DATA EXCERPTS:

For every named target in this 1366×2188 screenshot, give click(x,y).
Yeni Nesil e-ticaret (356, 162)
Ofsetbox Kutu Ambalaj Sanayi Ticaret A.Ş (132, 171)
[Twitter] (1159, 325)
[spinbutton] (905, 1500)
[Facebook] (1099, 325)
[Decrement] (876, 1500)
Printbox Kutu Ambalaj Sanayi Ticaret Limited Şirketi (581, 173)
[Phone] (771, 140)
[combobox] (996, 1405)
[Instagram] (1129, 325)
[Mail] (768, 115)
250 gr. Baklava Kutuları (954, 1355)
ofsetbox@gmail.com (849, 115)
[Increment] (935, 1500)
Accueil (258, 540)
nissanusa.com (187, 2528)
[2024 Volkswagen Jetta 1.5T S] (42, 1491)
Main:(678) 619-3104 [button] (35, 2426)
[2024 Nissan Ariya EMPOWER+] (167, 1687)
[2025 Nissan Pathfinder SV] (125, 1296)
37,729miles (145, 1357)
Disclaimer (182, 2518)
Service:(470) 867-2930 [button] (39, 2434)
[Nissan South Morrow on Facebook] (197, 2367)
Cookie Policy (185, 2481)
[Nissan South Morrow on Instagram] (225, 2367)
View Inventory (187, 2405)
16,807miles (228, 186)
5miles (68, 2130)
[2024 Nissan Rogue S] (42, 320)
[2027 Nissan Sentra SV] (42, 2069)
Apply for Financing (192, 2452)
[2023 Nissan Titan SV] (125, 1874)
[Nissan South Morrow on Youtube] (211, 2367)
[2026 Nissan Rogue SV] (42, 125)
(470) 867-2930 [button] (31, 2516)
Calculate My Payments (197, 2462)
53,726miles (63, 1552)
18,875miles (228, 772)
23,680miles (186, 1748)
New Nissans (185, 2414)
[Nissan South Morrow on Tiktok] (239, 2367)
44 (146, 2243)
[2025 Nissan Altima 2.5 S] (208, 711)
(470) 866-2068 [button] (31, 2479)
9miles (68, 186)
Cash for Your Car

TASK DETAILS: Write out every record verbatim.

RESPONSE AREA:
For every named target in this 1366×2188 screenshot, give click(x,y).
Yeni Nesil e-ticaret (356, 162)
Ofsetbox Kutu Ambalaj Sanayi Ticaret A.Ş (132, 171)
[Twitter] (1159, 325)
[spinbutton] (905, 1500)
[Facebook] (1099, 325)
[Decrement] (876, 1500)
Printbox Kutu Ambalaj Sanayi Ticaret Limited Şirketi (581, 173)
[Phone] (771, 140)
[combobox] (996, 1405)
[Instagram] (1129, 325)
[Mail] (768, 115)
250 gr. Baklava Kutuları (954, 1355)
ofsetbox@gmail.com (849, 115)
[Increment] (935, 1500)
Accueil (258, 540)
nissanusa.com (187, 2528)
[2024 Volkswagen Jetta 1.5T S] (42, 1491)
Main:(678) 619-3104 [button] (35, 2426)
[2024 Nissan Ariya EMPOWER+] (167, 1687)
[2025 Nissan Pathfinder SV] (125, 1296)
37,729miles (145, 1357)
Disclaimer (182, 2518)
Service:(470) 867-2930 [button] (39, 2434)
[Nissan South Morrow on Facebook] (197, 2367)
Cookie Policy (185, 2481)
[Nissan South Morrow on Instagram] (225, 2367)
View Inventory (187, 2405)
16,807miles (228, 186)
5miles (68, 2130)
[2024 Nissan Rogue S] (42, 320)
[2027 Nissan Sentra SV] (42, 2069)
Apply for Financing (192, 2452)
[2023 Nissan Titan SV] (125, 1874)
[Nissan South Morrow on Youtube] (211, 2367)
[2026 Nissan Rogue SV] (42, 125)
(470) 867-2930 [button] (31, 2516)
Calculate My Payments (197, 2462)
53,726miles (63, 1552)
18,875miles (228, 772)
23,680miles (186, 1748)
New Nissans (185, 2414)
[Nissan South Morrow on Tiktok] (239, 2367)
44 (146, 2243)
[2025 Nissan Altima 2.5 S] (208, 711)
(470) 866-2068 [button] (31, 2479)
9miles (68, 186)
Cash for Your Car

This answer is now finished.